=== Section Start ===
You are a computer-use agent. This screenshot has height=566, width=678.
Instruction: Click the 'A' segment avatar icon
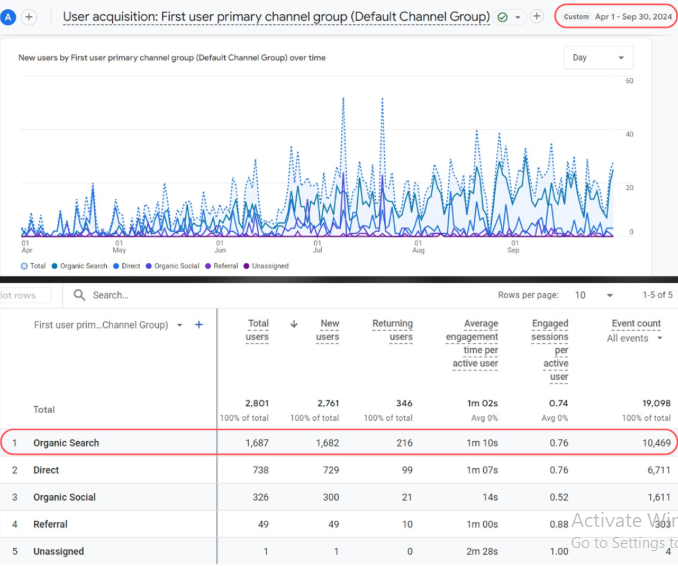[x=9, y=17]
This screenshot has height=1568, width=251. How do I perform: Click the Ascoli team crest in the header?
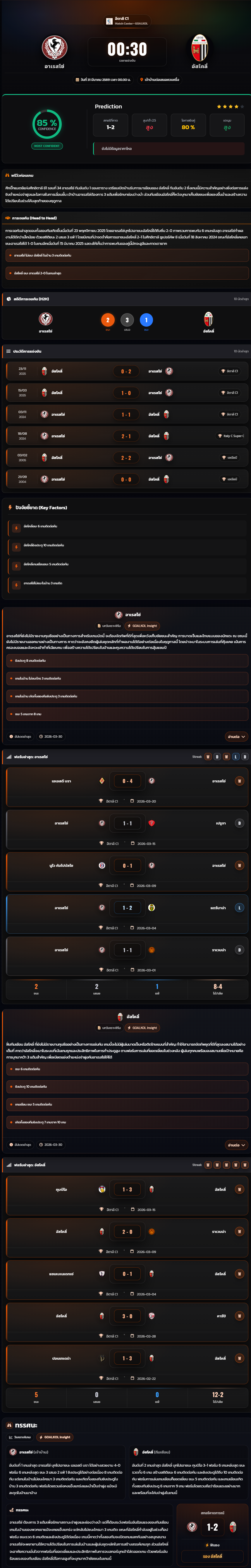coord(199,48)
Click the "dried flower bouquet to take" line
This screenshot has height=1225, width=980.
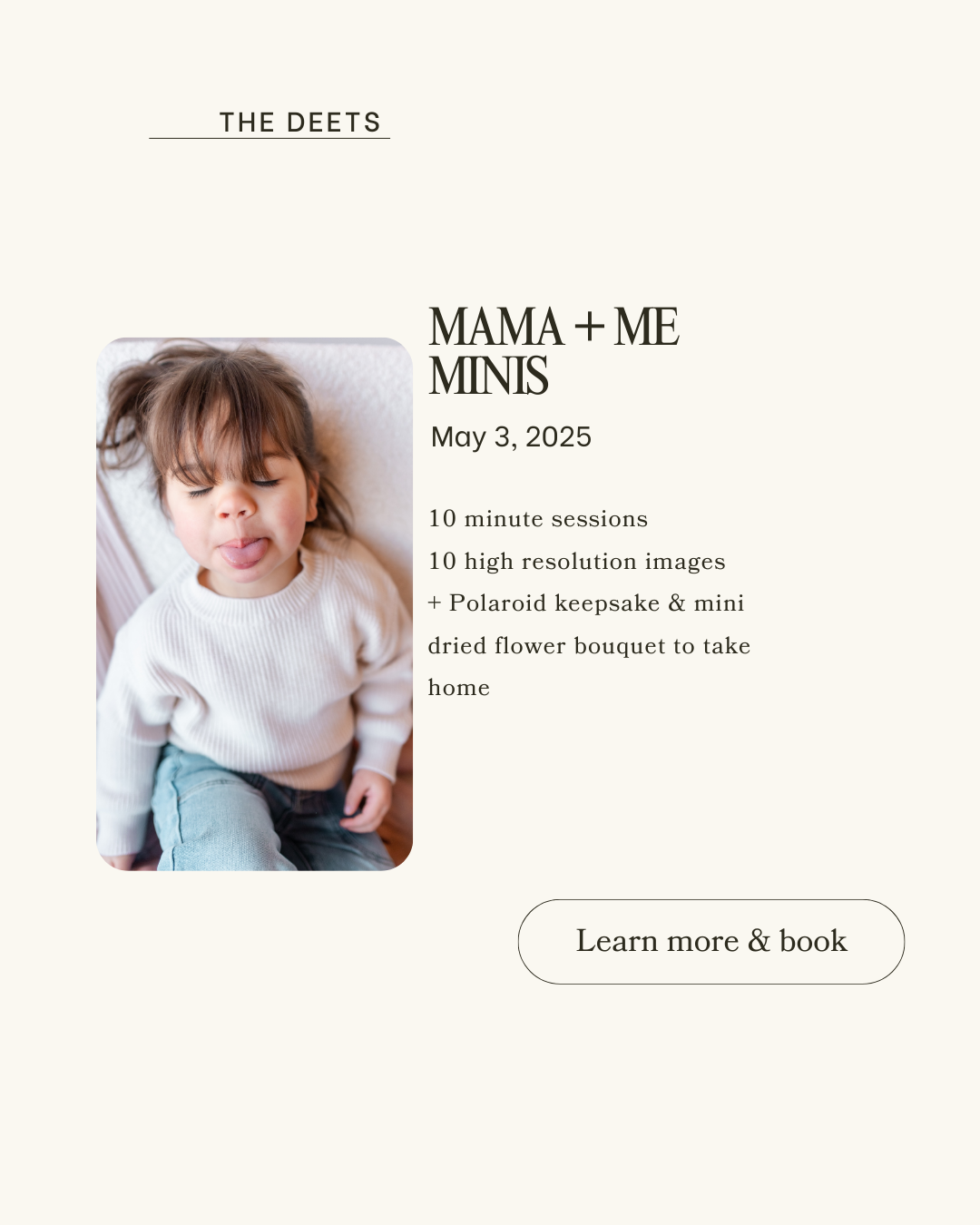click(x=589, y=646)
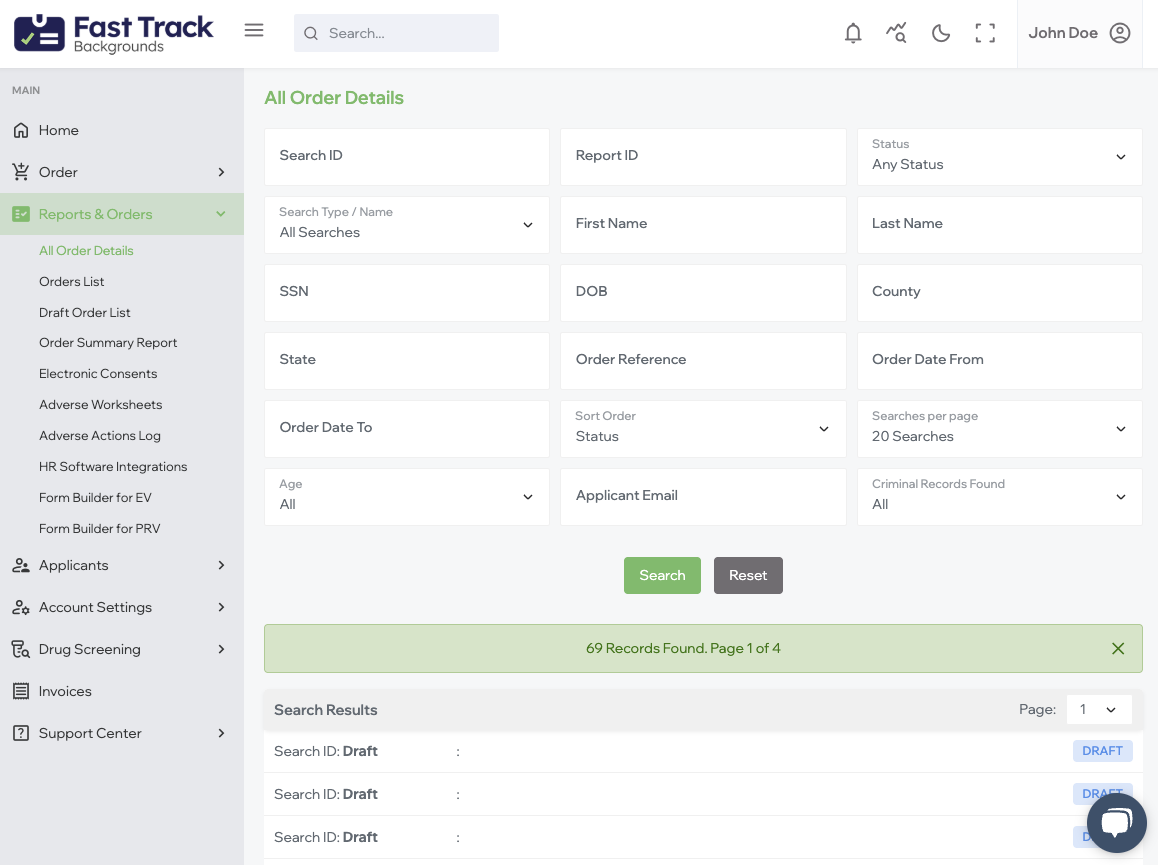Go to Home in the sidebar
Viewport: 1158px width, 865px height.
[x=59, y=130]

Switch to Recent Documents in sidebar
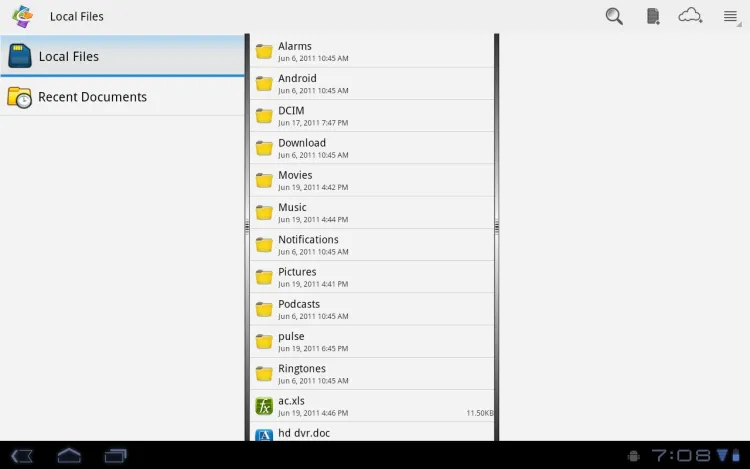(x=122, y=97)
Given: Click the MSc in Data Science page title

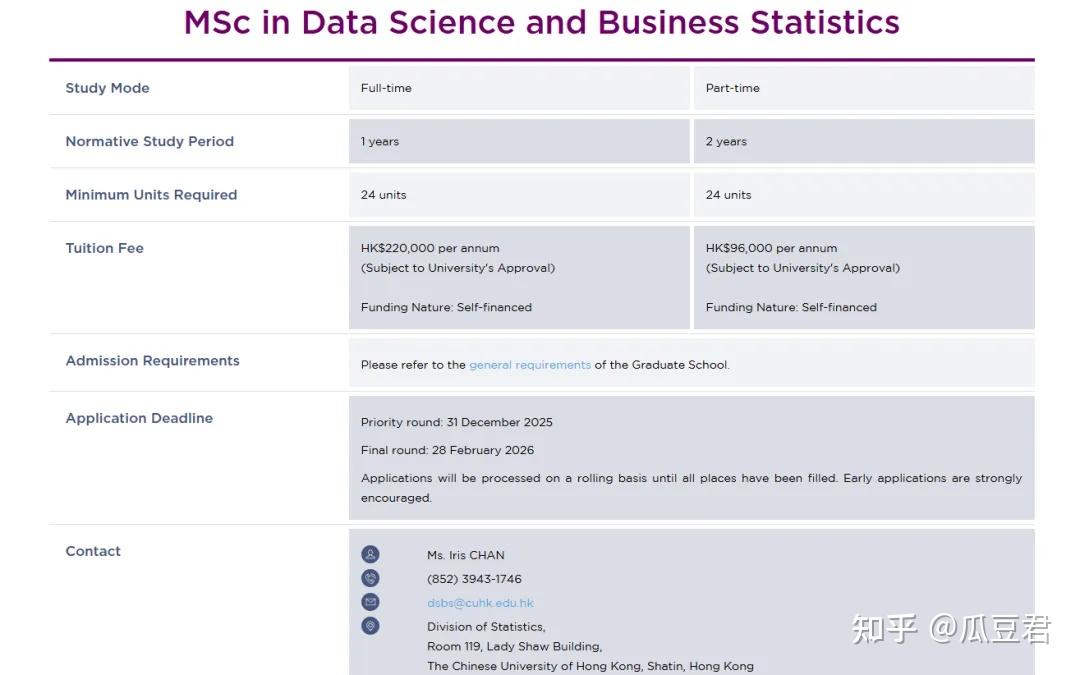Looking at the screenshot, I should pyautogui.click(x=541, y=22).
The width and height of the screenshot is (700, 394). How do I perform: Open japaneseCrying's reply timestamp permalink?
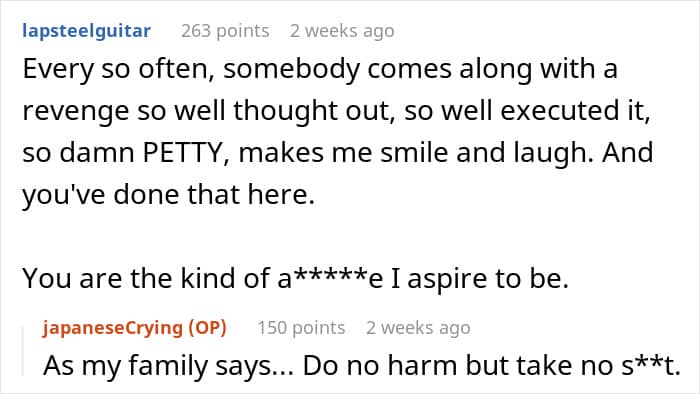coord(418,328)
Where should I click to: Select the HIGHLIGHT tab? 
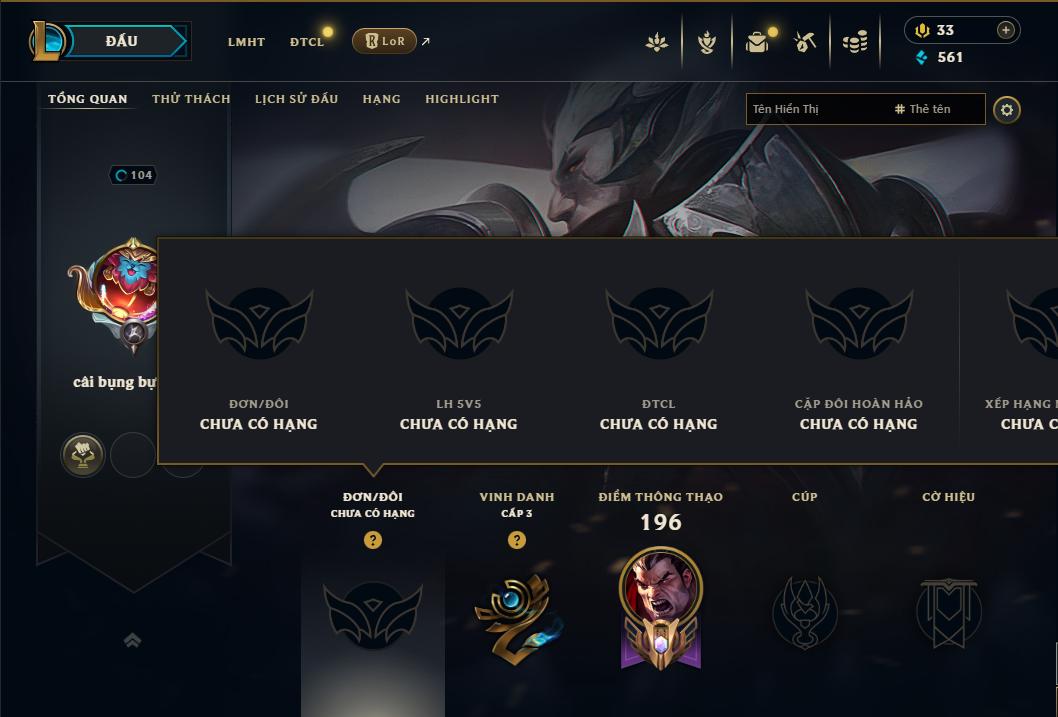[x=462, y=99]
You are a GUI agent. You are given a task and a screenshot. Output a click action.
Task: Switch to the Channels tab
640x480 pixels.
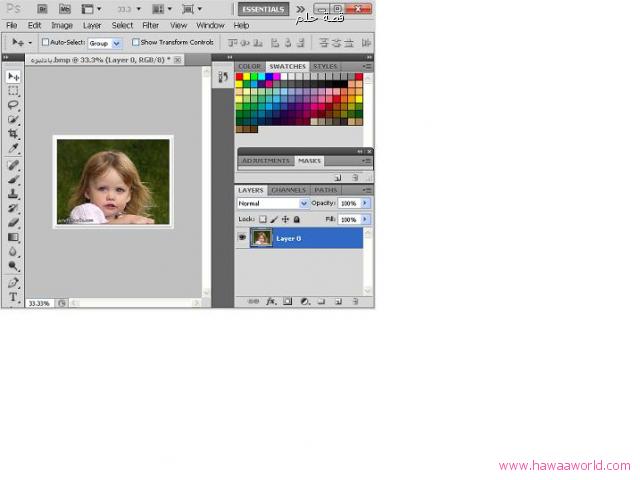tap(288, 189)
=== Section End ===
| Problem to solve |
If a line in the data above contains "agent", return that line.

| Result below |
You are a computer-use agent. This screenshot has height=566, width=678.
You are a GUI agent. You are given a task and a screenshot. Output a click action.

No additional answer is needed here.